O ex-governador do Rio de Janeiro, Anthony Garotinho, teve sua condenação por improbidade administrativa oficialmente iniciada nesta segunda-feira, 10 de agosto. A decisão judicial, proferida pelo juiz Ricardo Cyfer, da 4ª Vara da Fazenda Pública, também determina a comunicação da suspensão de seus direitos políticos ao Tribunal Superior Eleitoral (TSE) e ao Tribunal Regional Eleitoral do Rio de Janeiro (TRE-RJ).
Decisão Judicial e Efeitos da Condenação
O magistrado explicou que o processo chegou ao fim após o Supremo Tribunal Federal (STF) rejeitar os últimos recursos apresentados pela defesa, permitindo assim que a sentença fosse executada de forma definitiva.
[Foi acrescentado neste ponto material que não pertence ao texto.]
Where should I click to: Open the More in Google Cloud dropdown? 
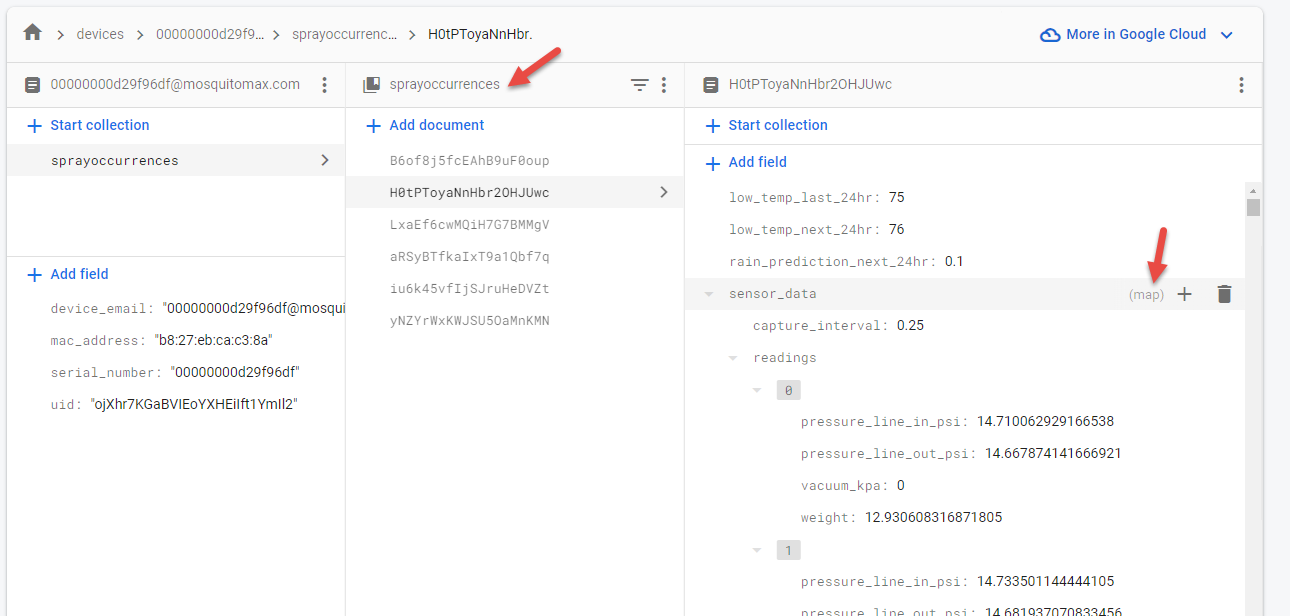click(x=1226, y=33)
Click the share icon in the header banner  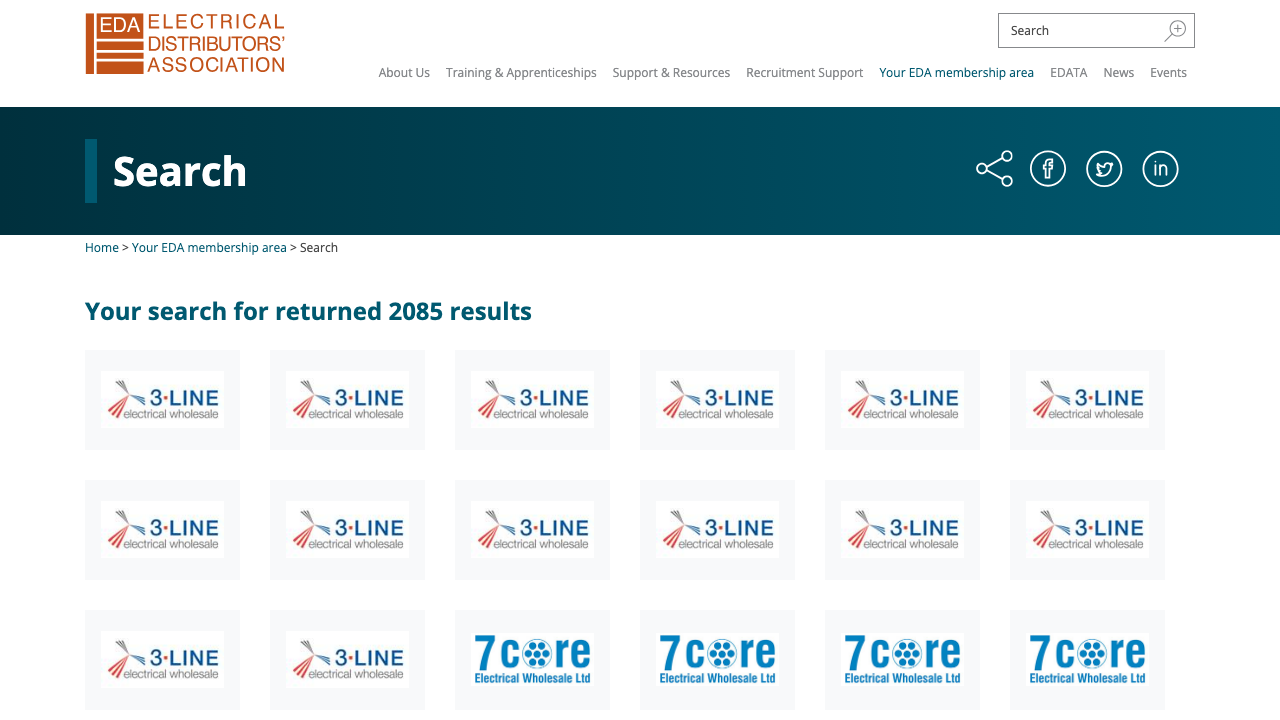point(994,167)

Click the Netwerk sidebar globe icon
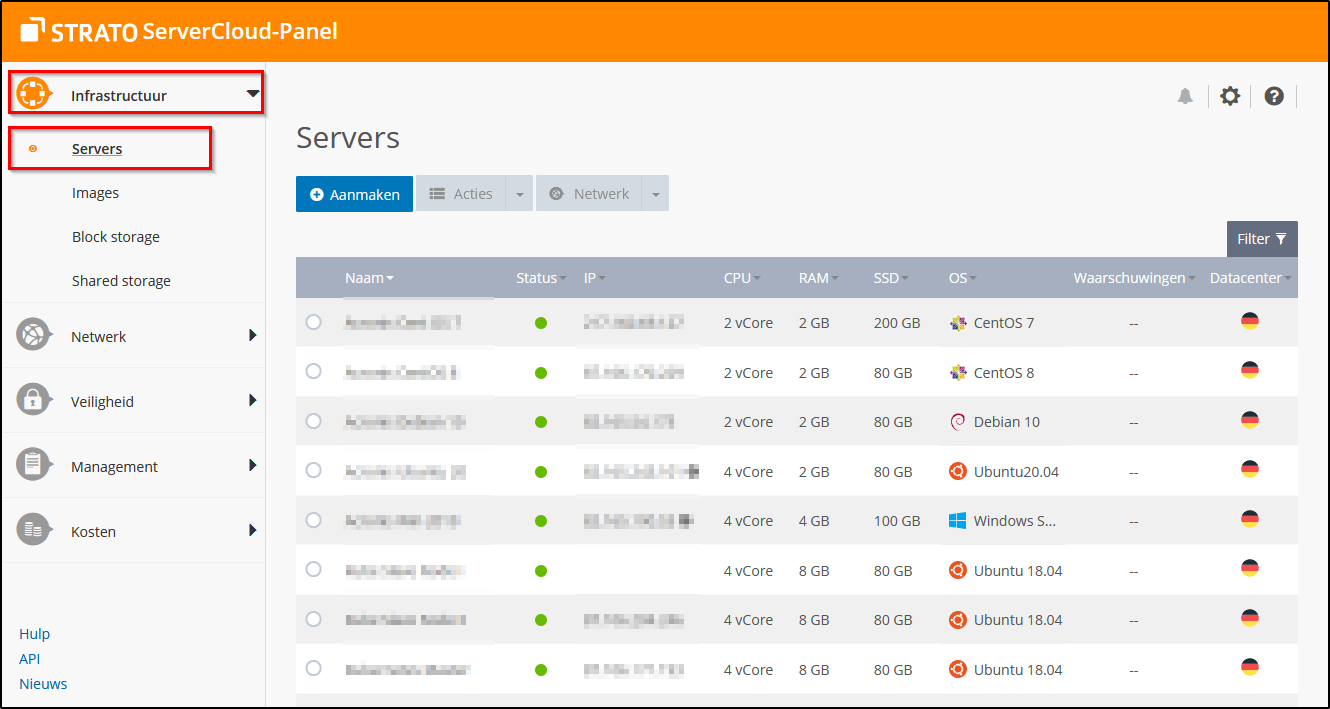[x=33, y=336]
Em seu despacho, Cyfer afirmou: "Encontra-se, portanto, exaurida a via recursal, estando o título apto ao cumprimento definitivo". Ele ordenou que o TSE e o TRE-RJ fossem notificados com urgência sobre a condenação e a suspensão dos direitos políticos do ex-governador por um período de oito anos.
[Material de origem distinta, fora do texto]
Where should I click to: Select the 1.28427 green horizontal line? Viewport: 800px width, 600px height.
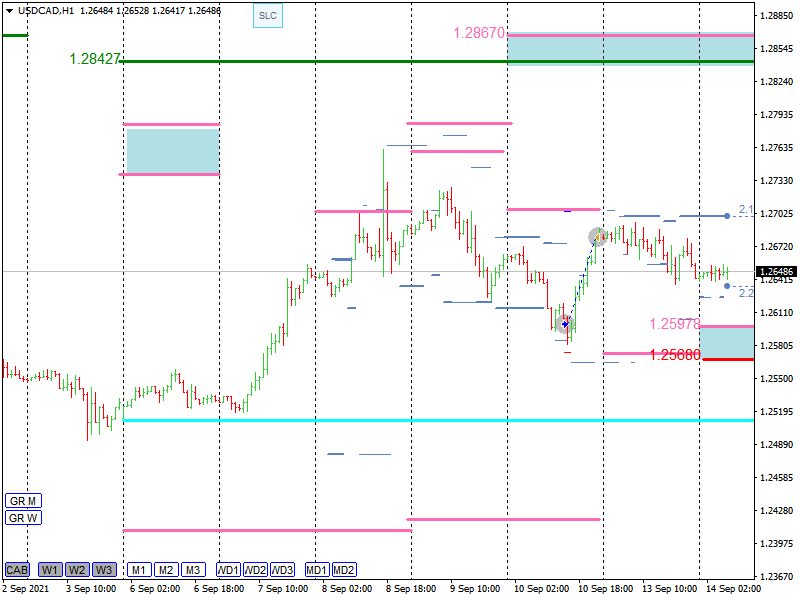[x=300, y=61]
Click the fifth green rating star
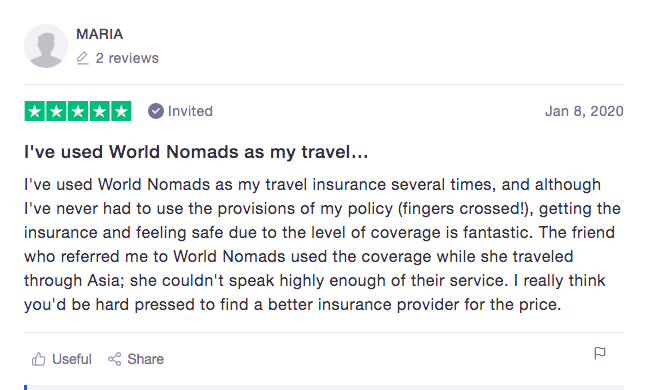Screen dimensions: 648x390 tap(121, 111)
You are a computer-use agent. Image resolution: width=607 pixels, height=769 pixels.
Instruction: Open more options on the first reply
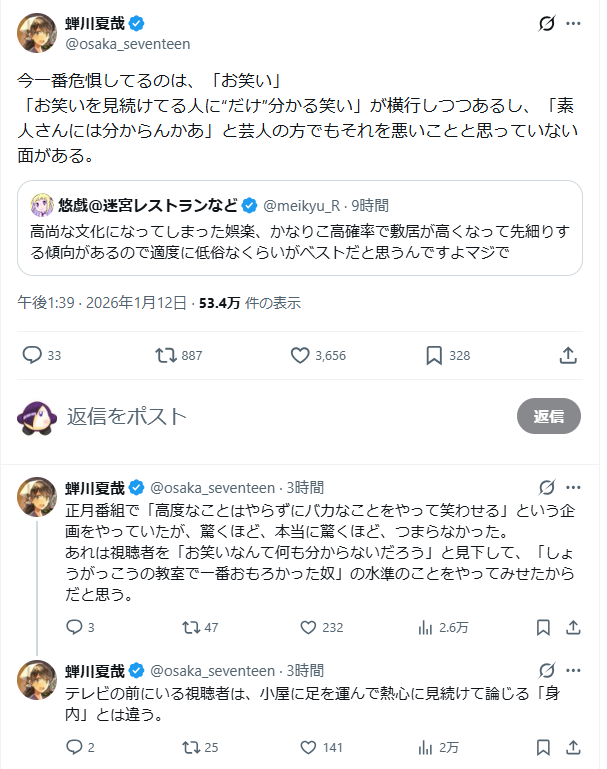573,488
Natureza das Comunicações às Cortes Eleitorais
Apesar da comunicação aos tribunais eleitorais, o juiz deixou claro que sua decisão não interfere na possibilidade de Garotinho se candidatar. A avaliação sobre a elegibilidade ou inelegibilidade do político será de competência exclusiva da Justiça Eleitoral. Cyfer ressaltou que os ofícios ao TSE e ao TRE-RJ terão caráter meramente informativo, sem determinar a situação eleitoral de Garotinho.
Reação da Defesa
A defesa de Anthony Garotinho se manifestou contra a decisão, afirmando que o ex-governador ainda mantém todos os seus direitos políticos. O advogado Admar Gonzada, que representa Garotinho, declarou que contestará veementemente o conteúdo da decisão. Ele acredita que a Justiça Eleitoral reconhecerá a elegibilidade do ex-governador ao analisar o registro de sua candidatura.
Contexto da Condenação
A condenação de Garotinho está relacionada a irregularidades no programa Saúde em Movimento, que ocorreu entre 2005 e 2006, durante a gestão de sua então esposa, Rosinha Matheus. O ex-governador, que era secretário estadual de Governo na época, foi responsabilizado por desvio de recursos públicos e irregularidades na contratação da Fundação Pró-Cefet, que passou a gerenciar o programa. A Justiça concluiu que ele participou ativamente na mudança de contrato que favoreceu a nova fundação, prejudicando a anterior.
Implicações Futuras
A determinação judicial representa um marco significativo na trajetória política de Garotinho, que já enfrentou diversas complicações legais ao longo de sua carreira. Com a suspensão de seus direitos políticos, o ex-governador se vê em uma situação delicada em relação a futuras candidaturas. O desdobramento deste caso e a análise da Justiça Eleitoral quanto à sua elegibilidade serão cruciais para determinar os próximos passos de Garotinho no cenário político do Rio de Janeiro.